Bukit Tengah is an industrial area in Central Seberang Perai District, Penang, Malaysia. This town is situated very close to the North–South Expressway. It is named after Kampung Bukit Tengah which is located next to the Mercedes-Benz automobile showroom which is next to the expressway.  The town is within a proper of a larger town of Bukit Mertajam, which shares the same postcode of 14000.

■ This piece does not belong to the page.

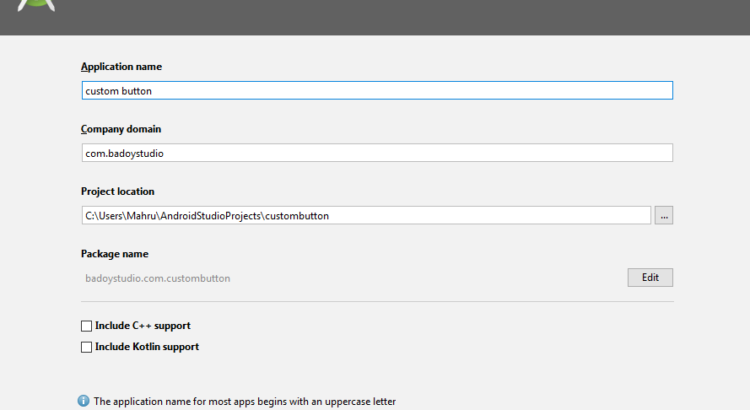Click the 'Company domain' label

tap(121, 129)
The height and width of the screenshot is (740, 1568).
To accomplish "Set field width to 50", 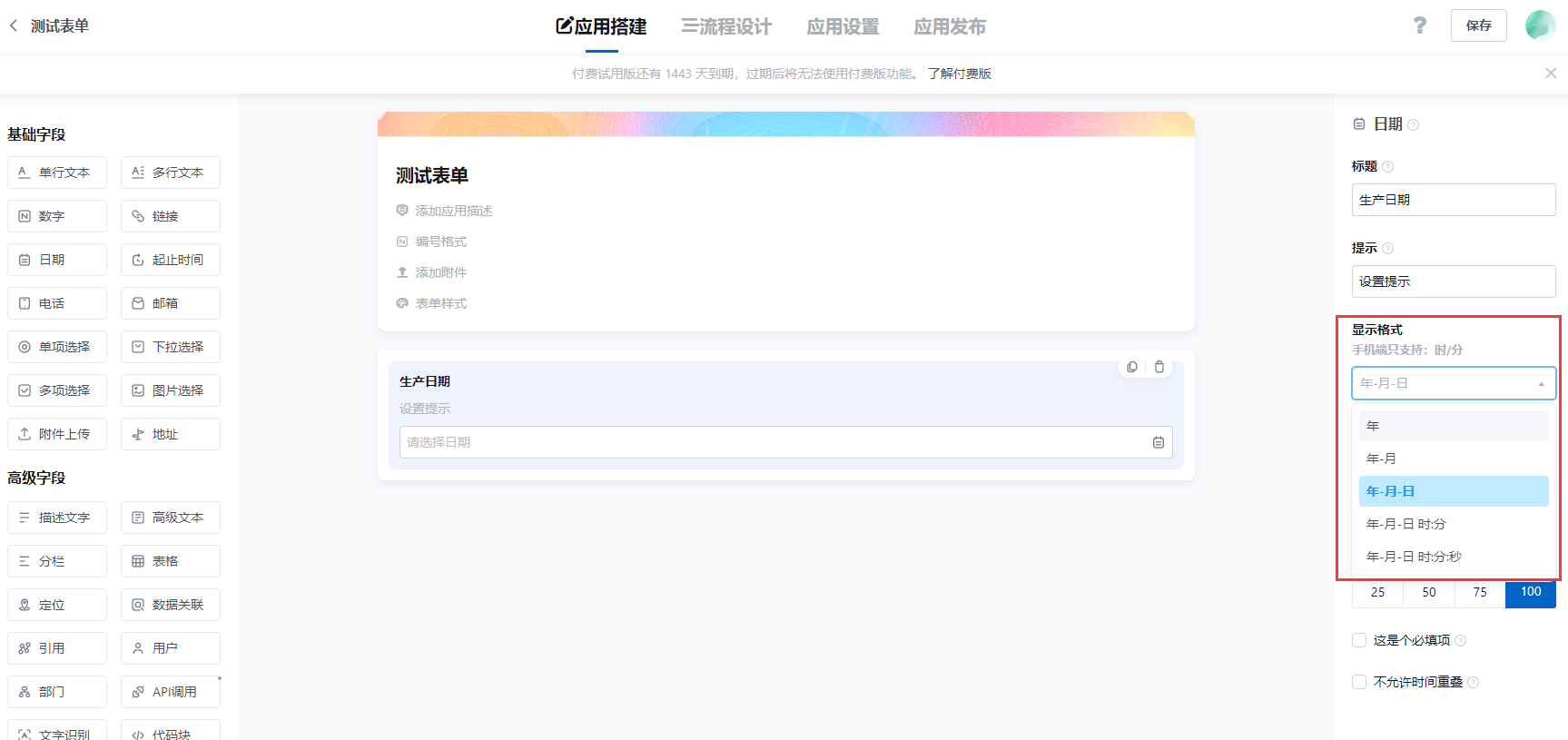I will click(x=1429, y=592).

Jalan Bukit Tengah or Bukit Tengah road, forms the main trunk road which passes through the centre of the town. This road links Jalan Pengkalan to the north with Jalan Bukit Minyak to the south, which connects major towns in Seberang Perai such as Butterworth, Perai in the northwest, Bukit Mertajam in the east and Juru and Simpang Ampat to the south. Along this stretch of road is Bukit Tengah Industrial Park, Sri Rambai Light Industrial Park and Utaria Industrial Park. Among the companies having factories in Bukit Tengah include Dell, Leader Steel, Guppy Plastic Industry and Alpha Master.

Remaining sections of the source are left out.